▶ [EXERCISE GOAL] Please rewrite the listing from the line with "You are a computer-use" to the line with "Hide the Downloads/sign", changing "Screen dimensions" to "Display size" and leaving everything else the same.

▶ [DATA SUPPLIED]
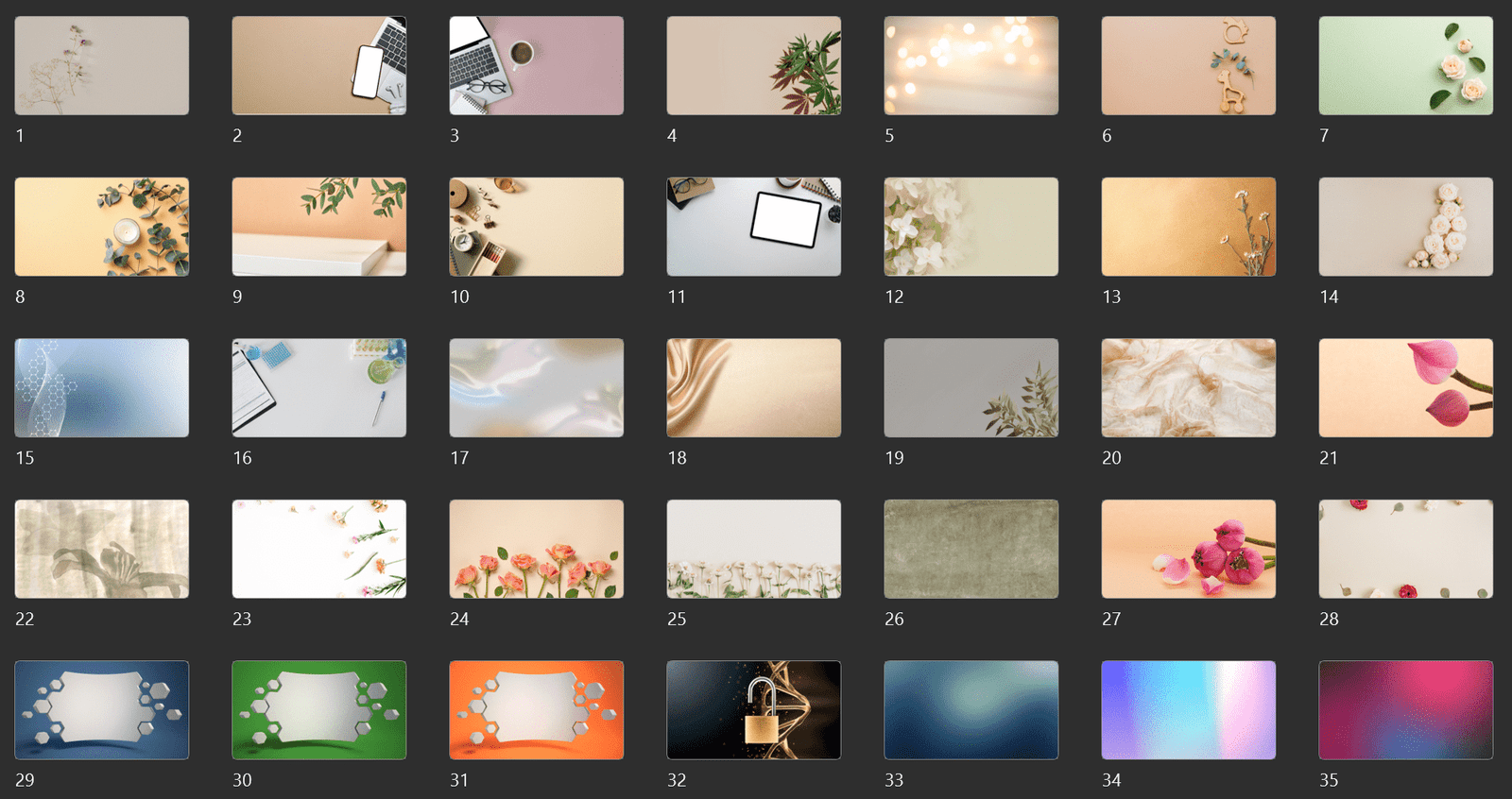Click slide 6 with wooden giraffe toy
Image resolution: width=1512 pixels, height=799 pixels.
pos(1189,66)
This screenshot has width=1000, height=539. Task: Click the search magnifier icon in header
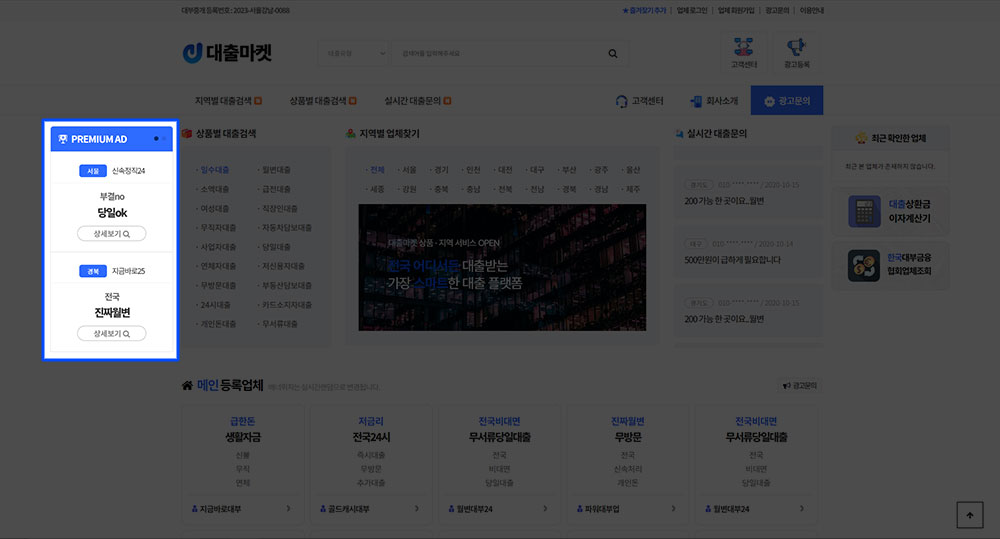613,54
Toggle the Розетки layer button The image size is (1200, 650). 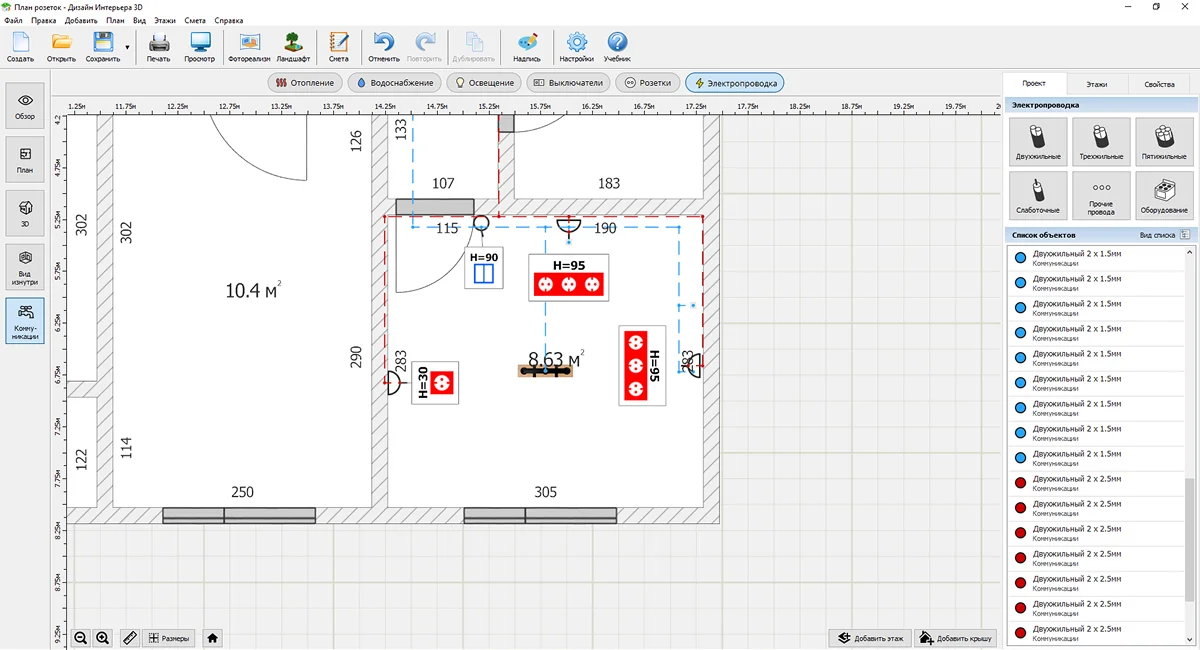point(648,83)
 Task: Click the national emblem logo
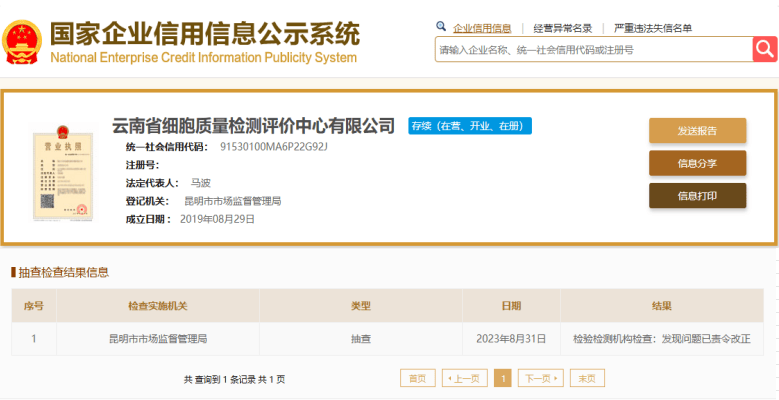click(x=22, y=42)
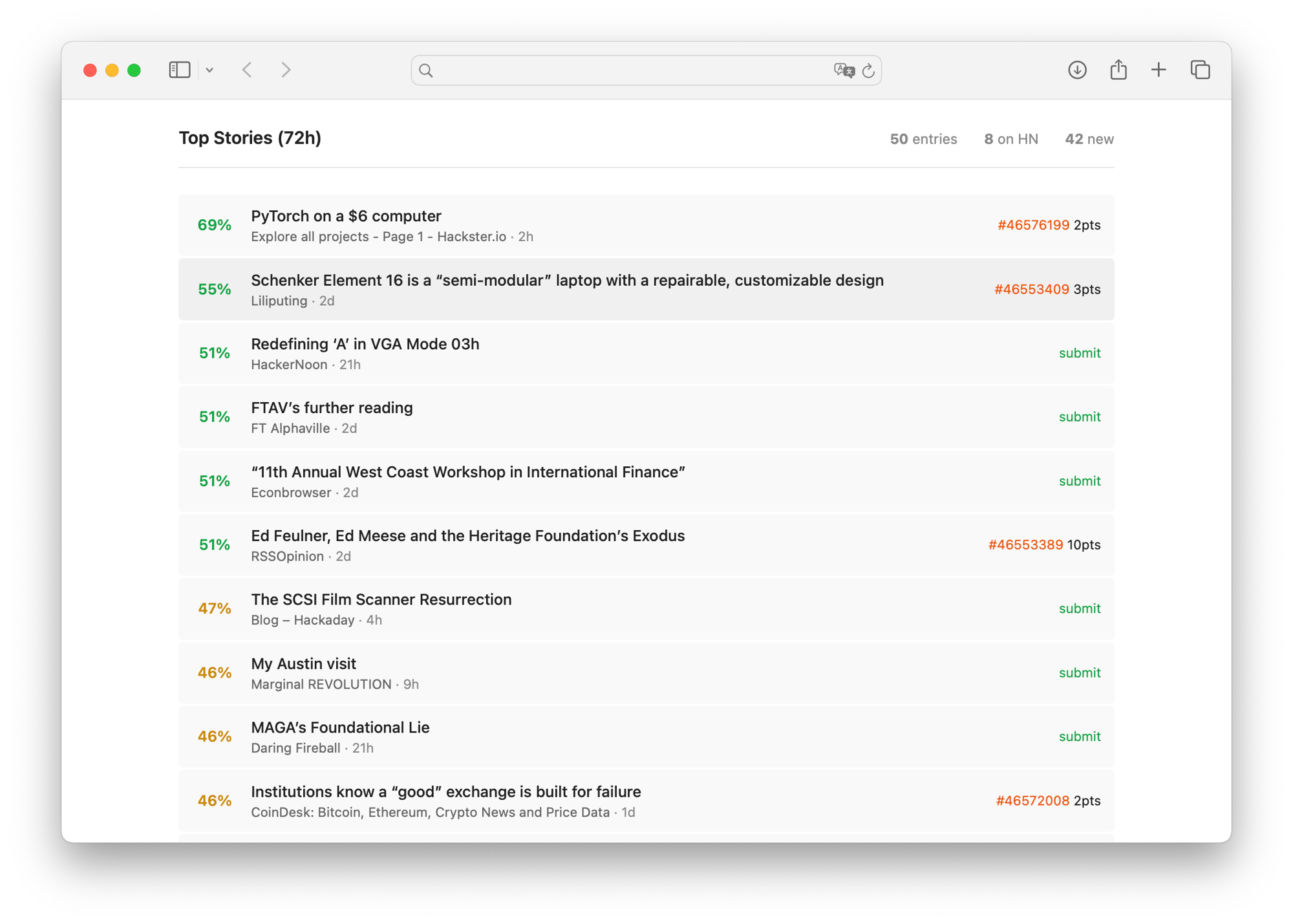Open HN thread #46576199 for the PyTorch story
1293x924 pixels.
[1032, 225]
---
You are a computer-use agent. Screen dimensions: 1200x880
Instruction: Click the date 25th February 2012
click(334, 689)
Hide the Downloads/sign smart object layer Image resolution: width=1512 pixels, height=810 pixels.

▶ [ANSWER TO THIS PROBLEM]
You are a computer-use agent. Display size: 1200x880
Instruction: Click the date 25th February 2012
click(334, 689)
Hide the Downloads/sign smart object layer Image resolution: width=1512 pixels, height=810 pixels.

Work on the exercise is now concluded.